> EXERCISE DETAILS
Please pull out every line in the listing below that contains the word "Open".

————————

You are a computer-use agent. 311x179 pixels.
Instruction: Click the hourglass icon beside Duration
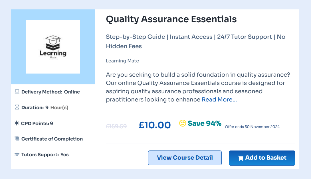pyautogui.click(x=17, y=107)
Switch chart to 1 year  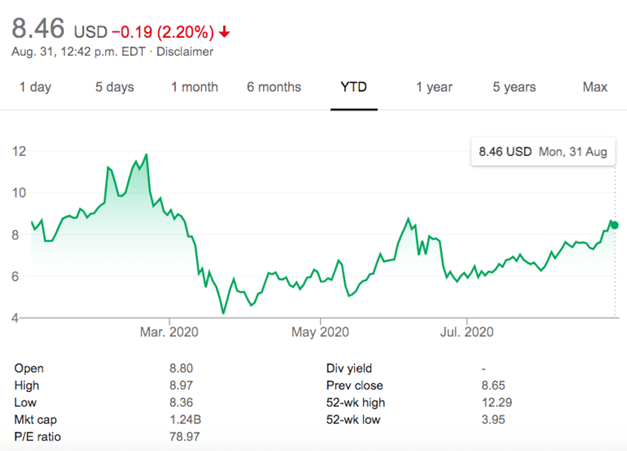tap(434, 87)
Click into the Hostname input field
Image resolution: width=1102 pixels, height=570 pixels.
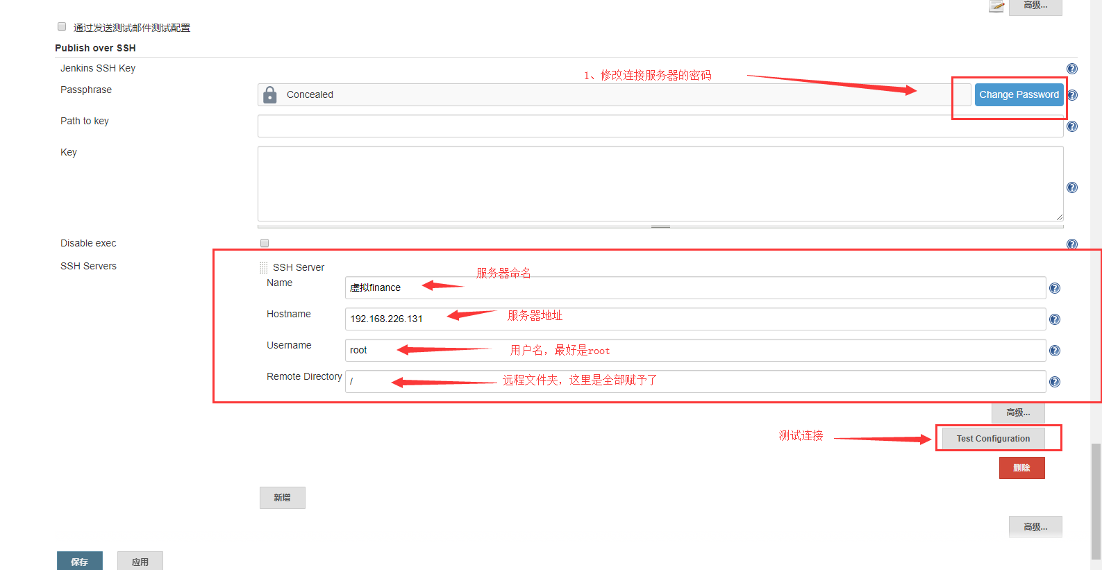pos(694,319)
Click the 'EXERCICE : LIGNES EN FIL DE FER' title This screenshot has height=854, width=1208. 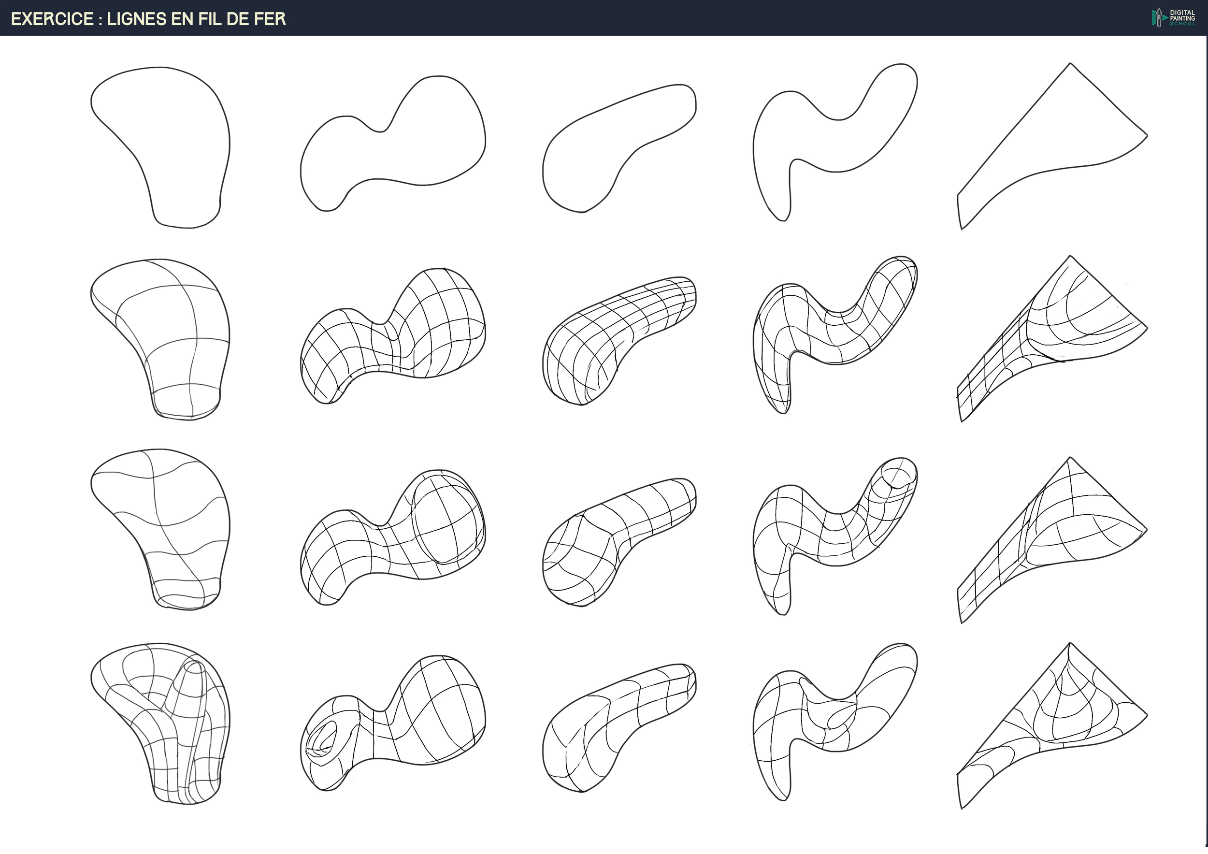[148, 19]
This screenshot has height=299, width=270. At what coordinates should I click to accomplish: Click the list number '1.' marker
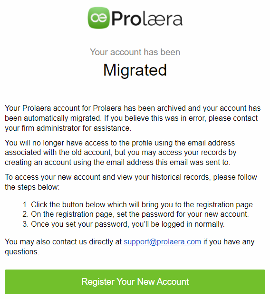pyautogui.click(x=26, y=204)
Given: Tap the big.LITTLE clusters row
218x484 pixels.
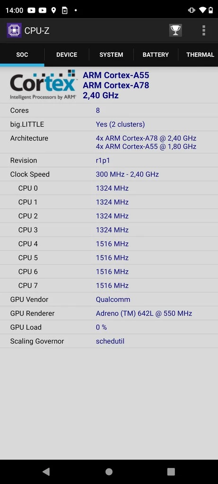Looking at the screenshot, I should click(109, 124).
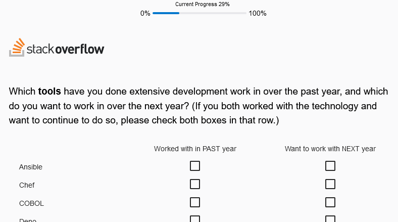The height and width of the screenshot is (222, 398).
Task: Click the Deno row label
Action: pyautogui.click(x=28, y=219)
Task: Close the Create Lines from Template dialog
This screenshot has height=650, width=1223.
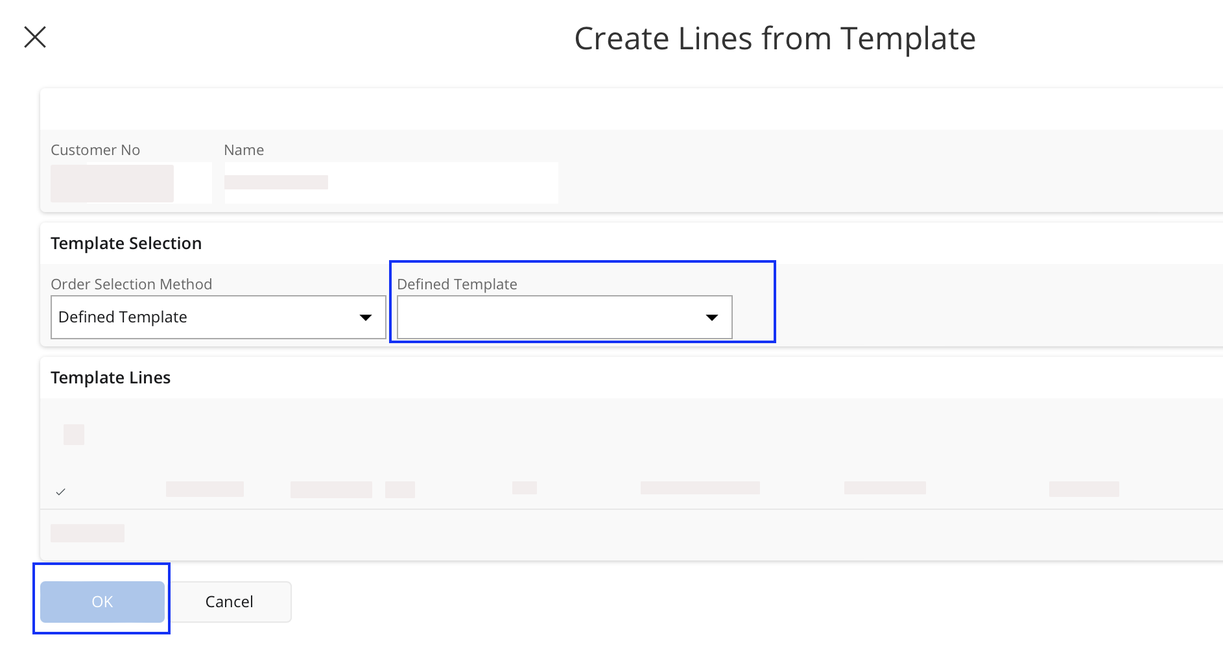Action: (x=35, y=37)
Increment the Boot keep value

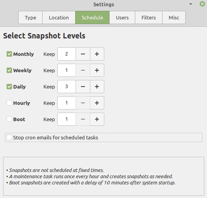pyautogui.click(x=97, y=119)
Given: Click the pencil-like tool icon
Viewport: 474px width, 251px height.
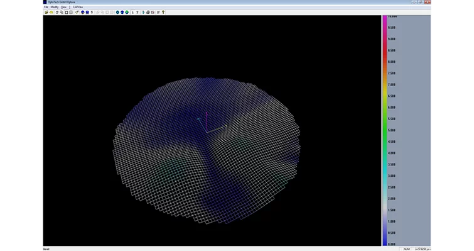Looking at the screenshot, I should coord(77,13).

————————

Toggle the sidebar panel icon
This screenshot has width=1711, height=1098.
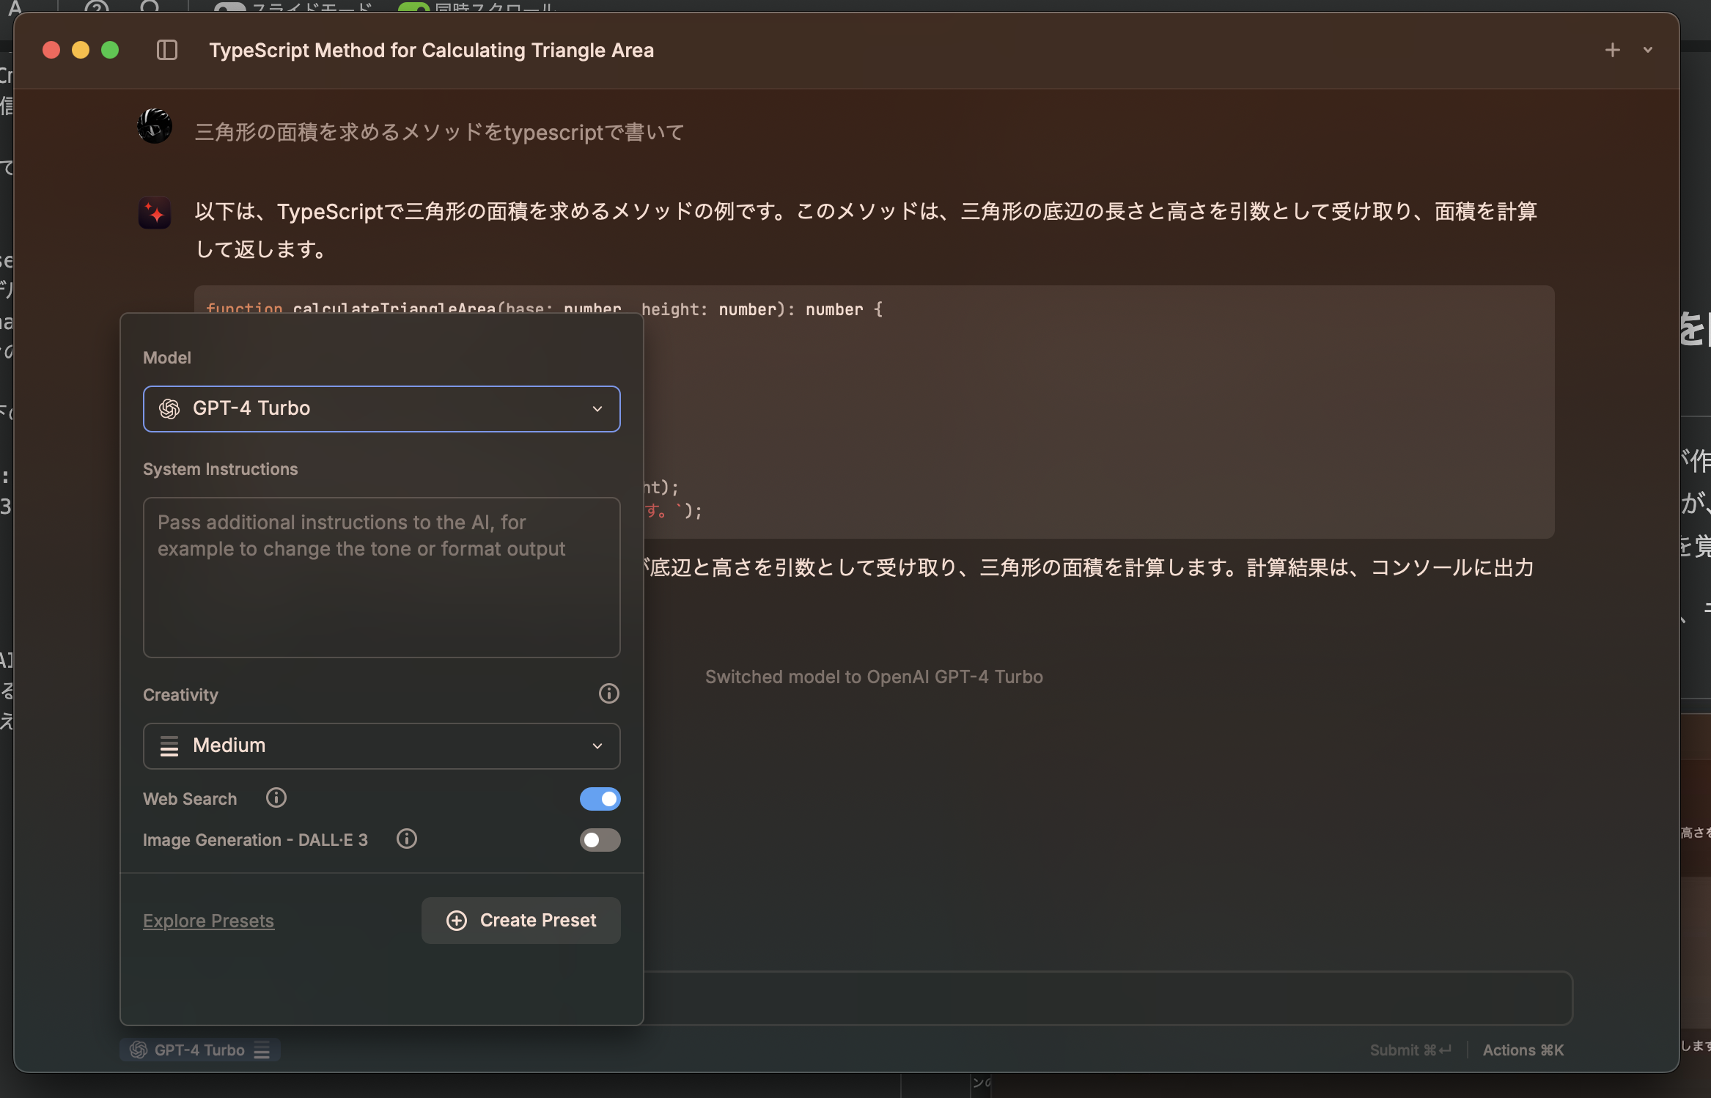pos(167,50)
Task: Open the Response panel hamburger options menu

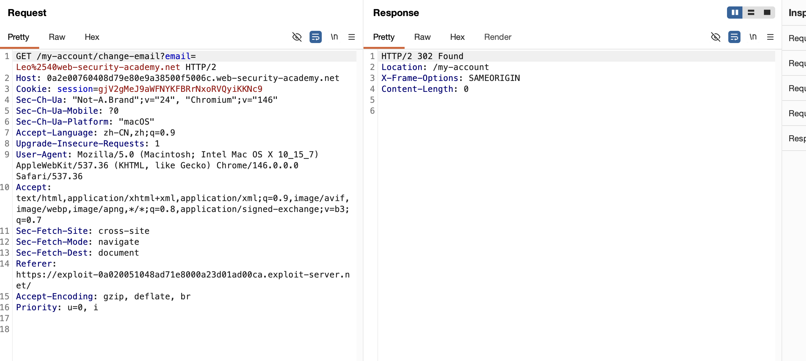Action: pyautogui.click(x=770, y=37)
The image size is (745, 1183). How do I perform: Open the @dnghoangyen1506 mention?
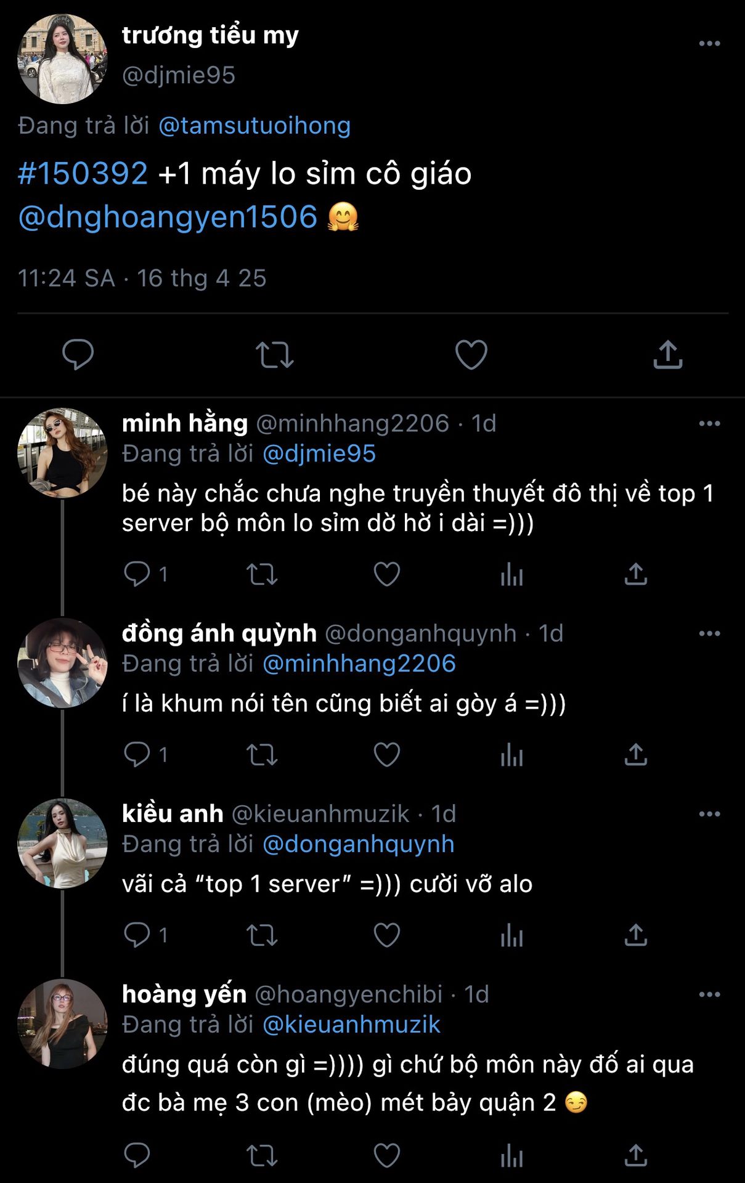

————————

> TASK RESULT
Task: Open the Response panel hamburger options menu
The image size is (745, 1183). How do I perform: Open the @dnghoangyen1506 mention?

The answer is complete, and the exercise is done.